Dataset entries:
──────
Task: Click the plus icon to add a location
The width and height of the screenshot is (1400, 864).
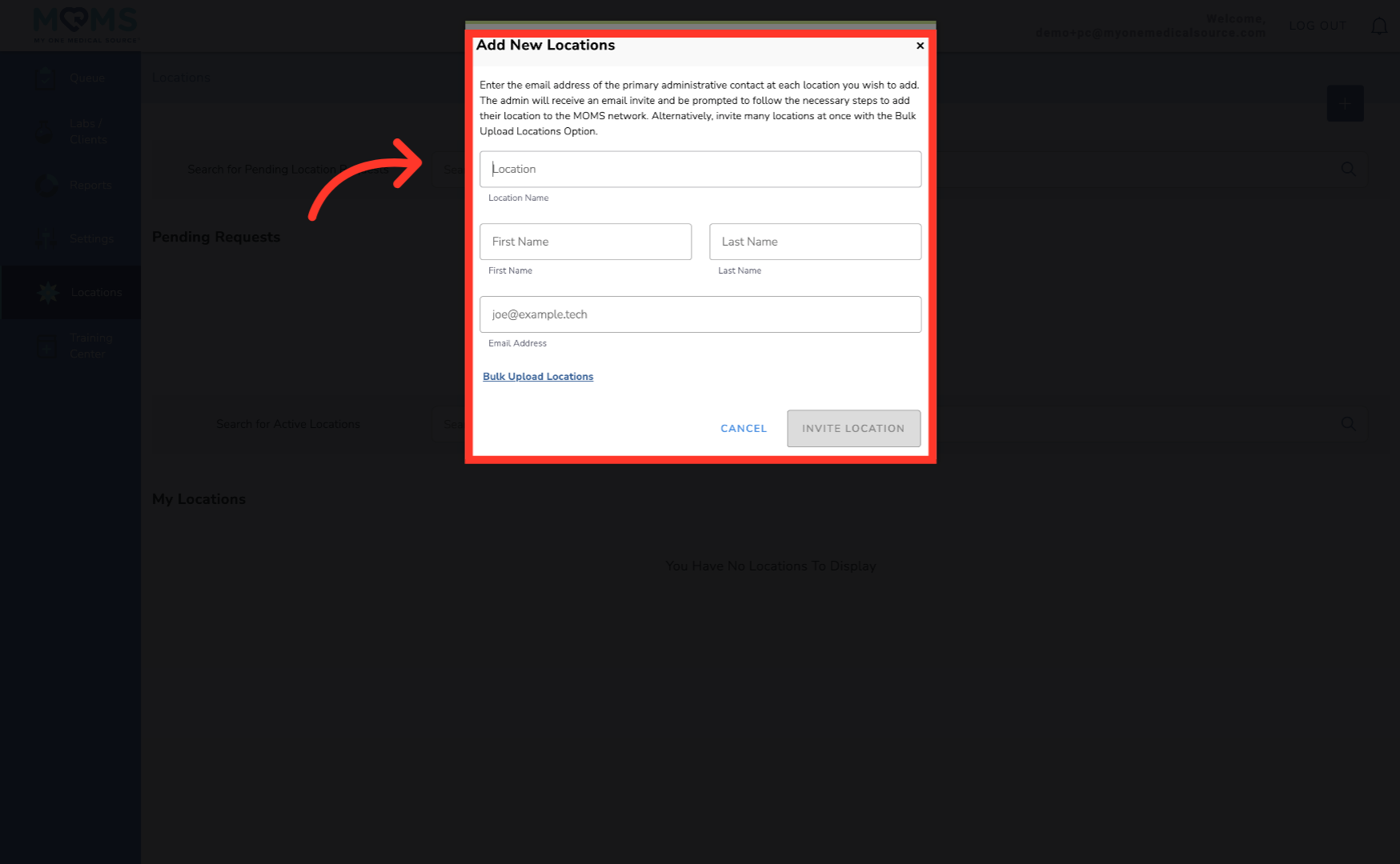Action: point(1345,103)
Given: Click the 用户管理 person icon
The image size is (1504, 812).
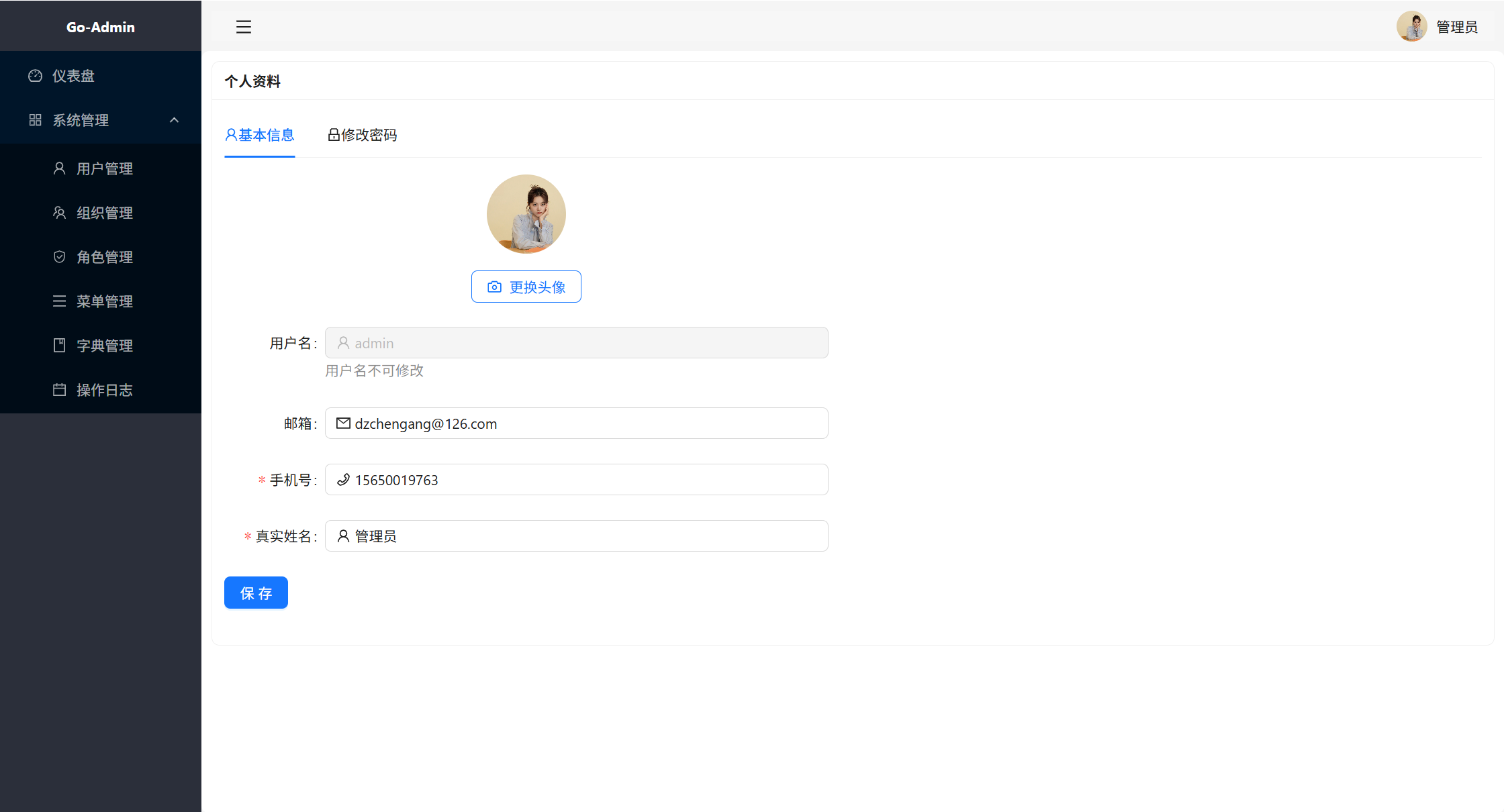Looking at the screenshot, I should point(59,168).
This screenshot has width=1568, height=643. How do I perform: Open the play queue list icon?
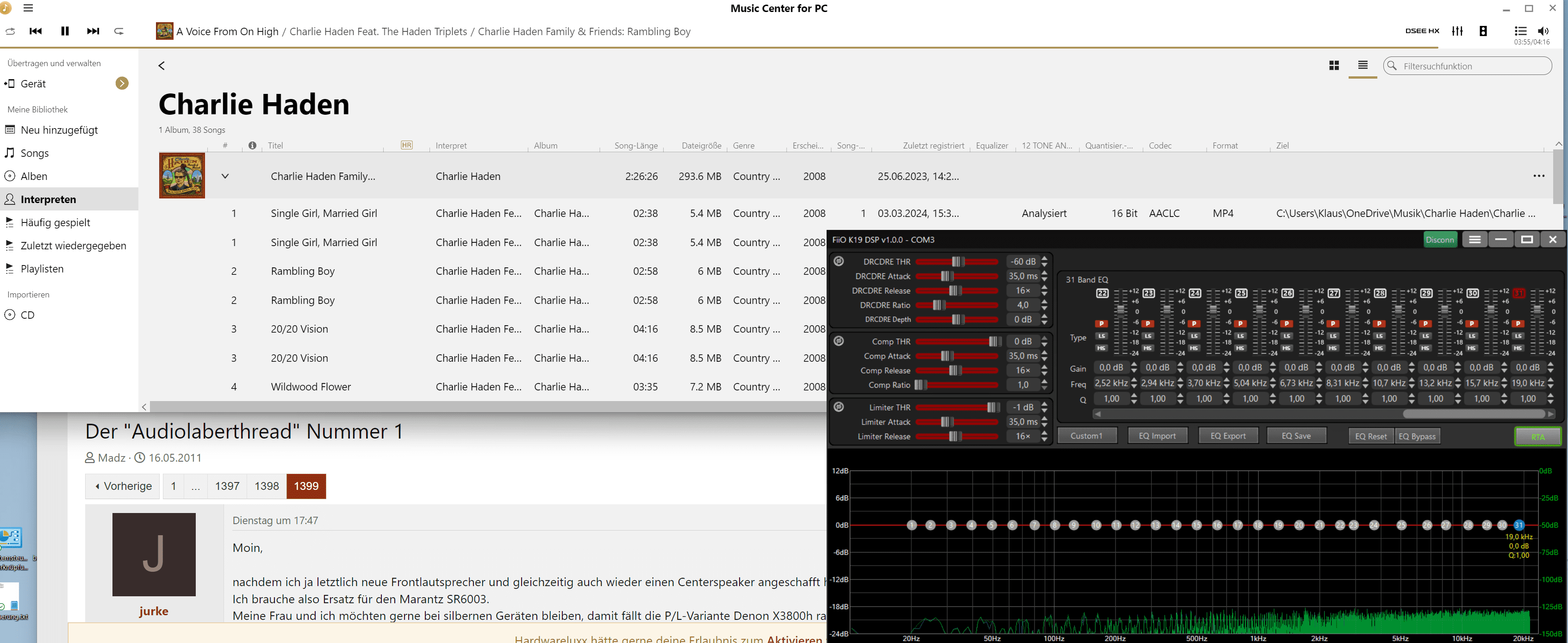click(x=1520, y=31)
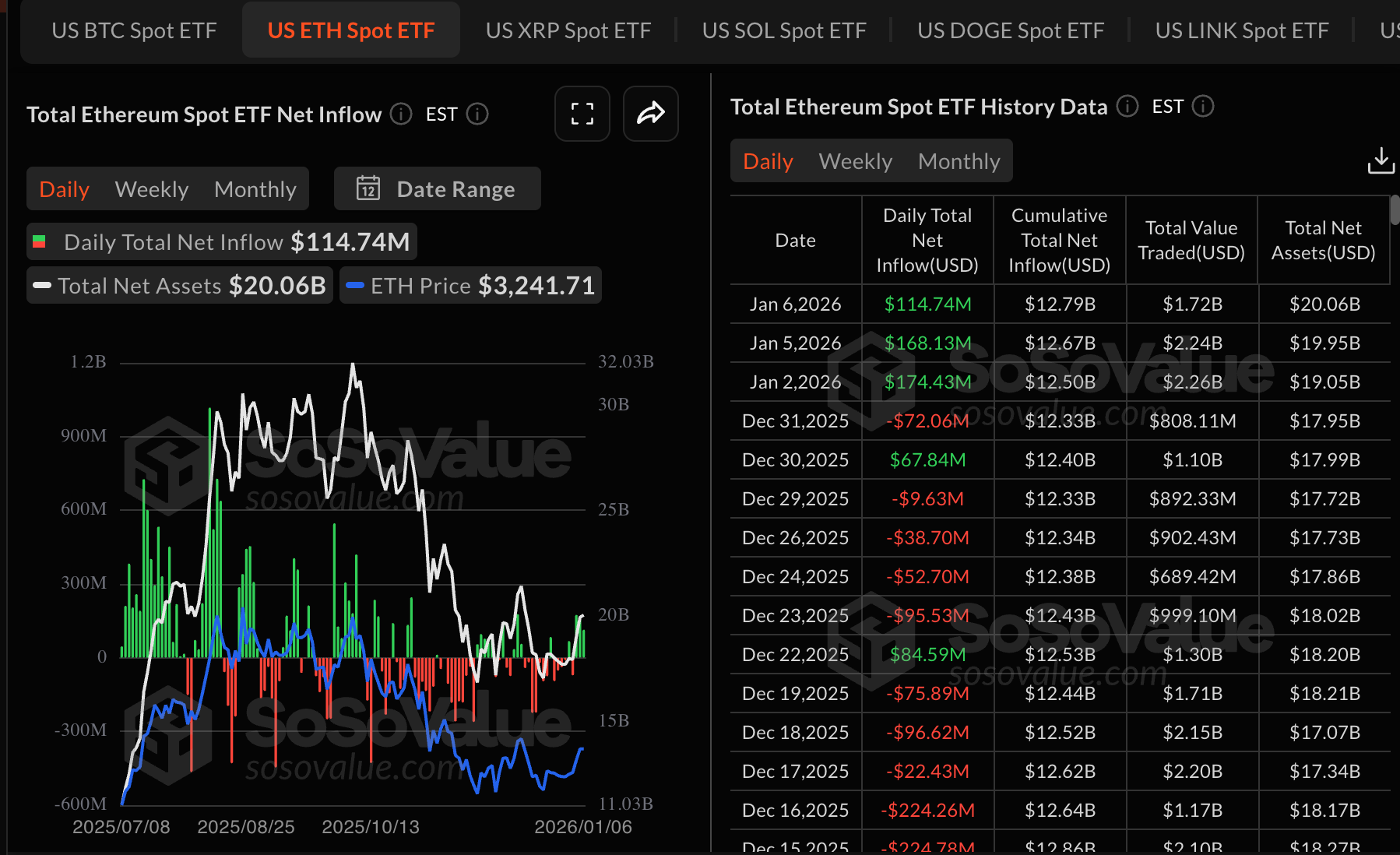This screenshot has height=855, width=1400.
Task: Switch to the US BTC Spot ETF tab
Action: [133, 30]
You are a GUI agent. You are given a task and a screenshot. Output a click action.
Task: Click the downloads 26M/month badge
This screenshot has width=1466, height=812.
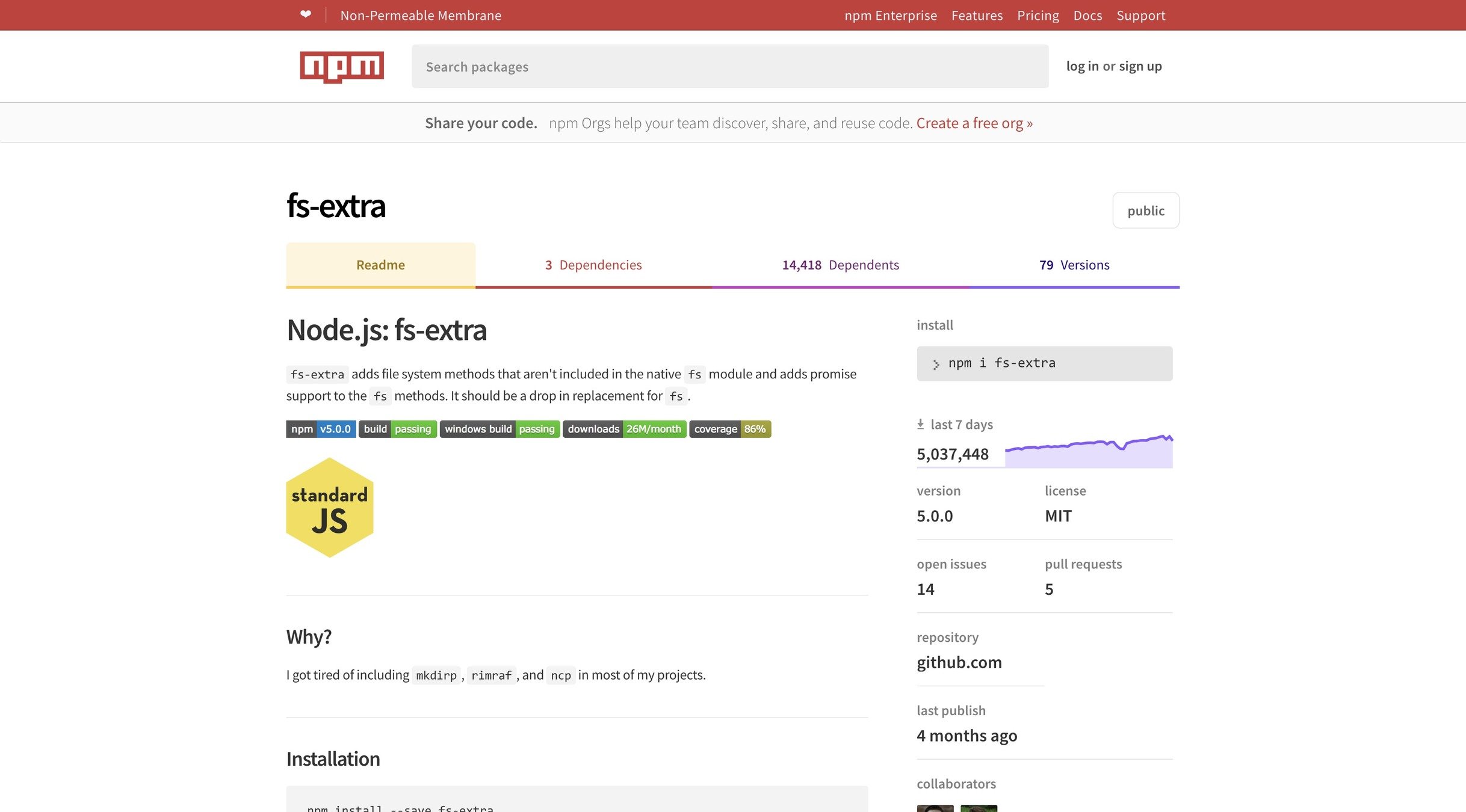624,429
──────
▶ **What to produce**
The required output is the lines from the one containing "The image size is (1504, 812)." through the end of the data, printed exactly, with no pictures.

▶ **Answer box**
The image size is (1504, 812).
Looking at the screenshot, I should point(59,168).
This screenshot has width=1568, height=643. How do I perform: Open the play queue list icon?
click(x=1520, y=31)
This screenshot has height=855, width=1400.
Task: Switch to the US BTC Spot ETF tab
Action: [133, 30]
You are a GUI agent. You are given a task and a screenshot. Output a click action.
Task: Click the downloads 26M/month badge
This screenshot has width=1466, height=812.
624,429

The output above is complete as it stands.